Но если, с одной стороны, Герцен, исходя из идеи закономерности исторического развития, понимал, что самодержавие Ивана Грозного — необходимый этап в развитии России, то, с другой стороны, тирания царя Ивана была для Герцена завуалированным материалом для обличения существующего самодержавного строя Николая I и для разоблачения допетровской Руси, идеализируемой славянофилами. Записывая 19 мая 1844 г. в дневнике рассказ паломника о том, как в Соловецком монастыре «монахи истязают арестантов ужаснейшим образом», Герцен добавлял: «Ну, в этом, я полагаю, славянофилам не обвинить петровскую реформу. Это так и веет Русью царя Ивана Васильевича и прежними нравами ее»[113].

Осуждение Герценом опричных казней и кровавой расправы с Новгородом определялось в конечном счете отношением к самодержавию вообще. В этом проявился его страстный революционный темперамент обличителя.

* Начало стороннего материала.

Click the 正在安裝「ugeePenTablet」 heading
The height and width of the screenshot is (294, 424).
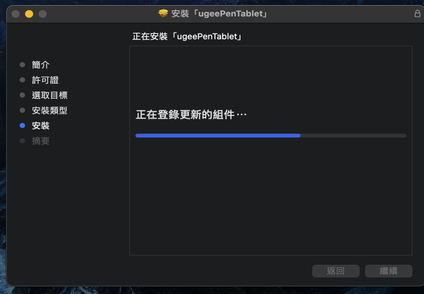tap(187, 36)
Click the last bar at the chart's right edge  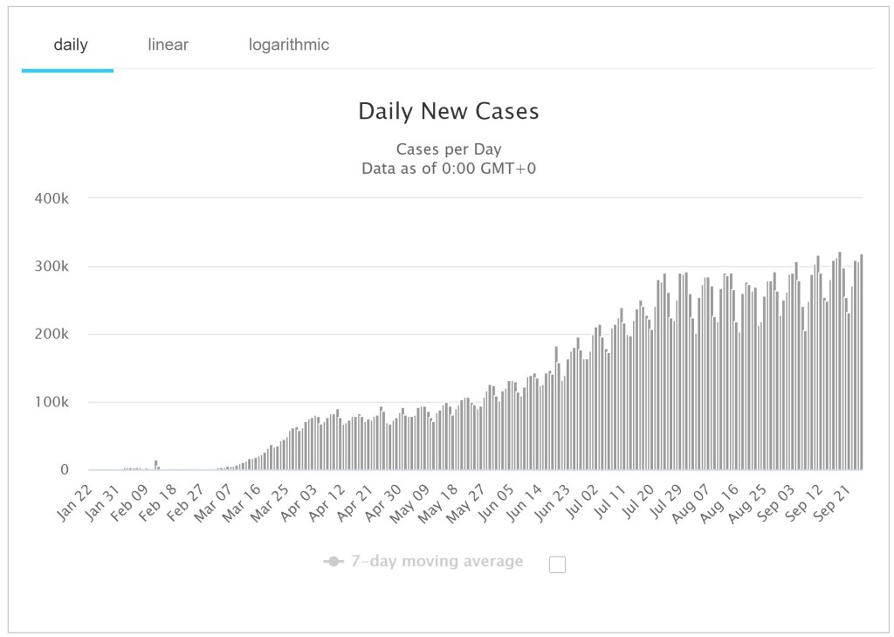click(861, 363)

Н.Г. Чернышевский также резко выступил против того, чтобы усматривать «гениальность и благотворность» в действиях Ивана IV, как это делал Соловьев[114]. Он подчеркивал дворянский характер политики самодержавной власти и ее утверждения в годы правления Ивана IV[115].

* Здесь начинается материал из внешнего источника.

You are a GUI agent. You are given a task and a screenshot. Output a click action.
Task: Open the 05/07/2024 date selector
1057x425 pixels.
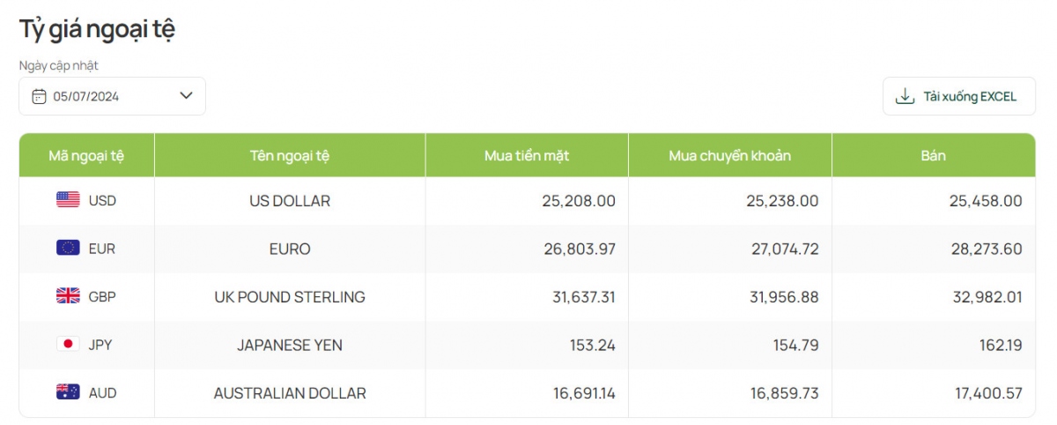coord(112,96)
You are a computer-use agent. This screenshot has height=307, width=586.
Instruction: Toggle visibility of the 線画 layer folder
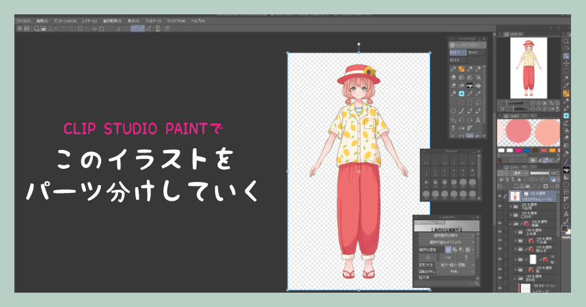500,224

H.A. Добролюбов очень высоко оценивал «Историю о великом князе московском» Курбского, где содержалась резкая критика жестокостей опричнины. Он писал: «Книга Курбского была первой, которая частично была написана под влиянием западных представлений; его Россия празднует начало освобождения от восточного застоя и узких односторонних понятий»[116].

Но признание исторической неизбежности утверждения абсолютизма на известной ступени исторического процесса у ре-волюционеров-демократов не только не означало признания ими прогрессивности монархии вообще, а, напротив, связывалось с их страстной борьбой против современного им самодержавного государства и крепостнического строя.

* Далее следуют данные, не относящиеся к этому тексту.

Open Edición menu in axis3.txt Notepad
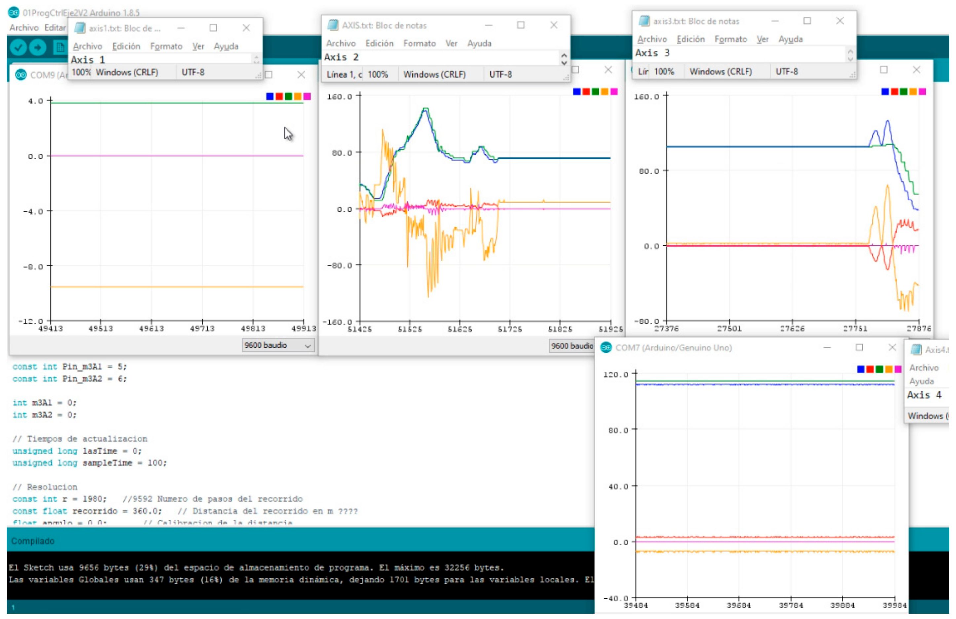956x619 pixels. [x=690, y=39]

Во второй половине XIX в., в период развития капиталистических отношений в России, либеральная дворянская и буржуазная историография, представленная западниками и славянофилами, все более и более сближается с официальным направлением.

К.Н. Бестужев-Рюмин, испытывавший влияние как славянофилов, так и Соловьева, полагал, что «опричнина была важным шагом к развитию понятия о государстве», что она «знаменует собой высшую степень развития враждебных отношений Иоанна к боярству». Вместе с тем он все-таки считал ее «странным учреждением», олицетворяющим «в грубой форме отделение лично принадлежащего государю от государственного», учреждением, с недоверием встреченным самим народом, «страшною кровавою драмою»[117]. Бестужев-Рюмин склонен был видеть в опричнине борьбу царя Ивана с удельными княжатами[118].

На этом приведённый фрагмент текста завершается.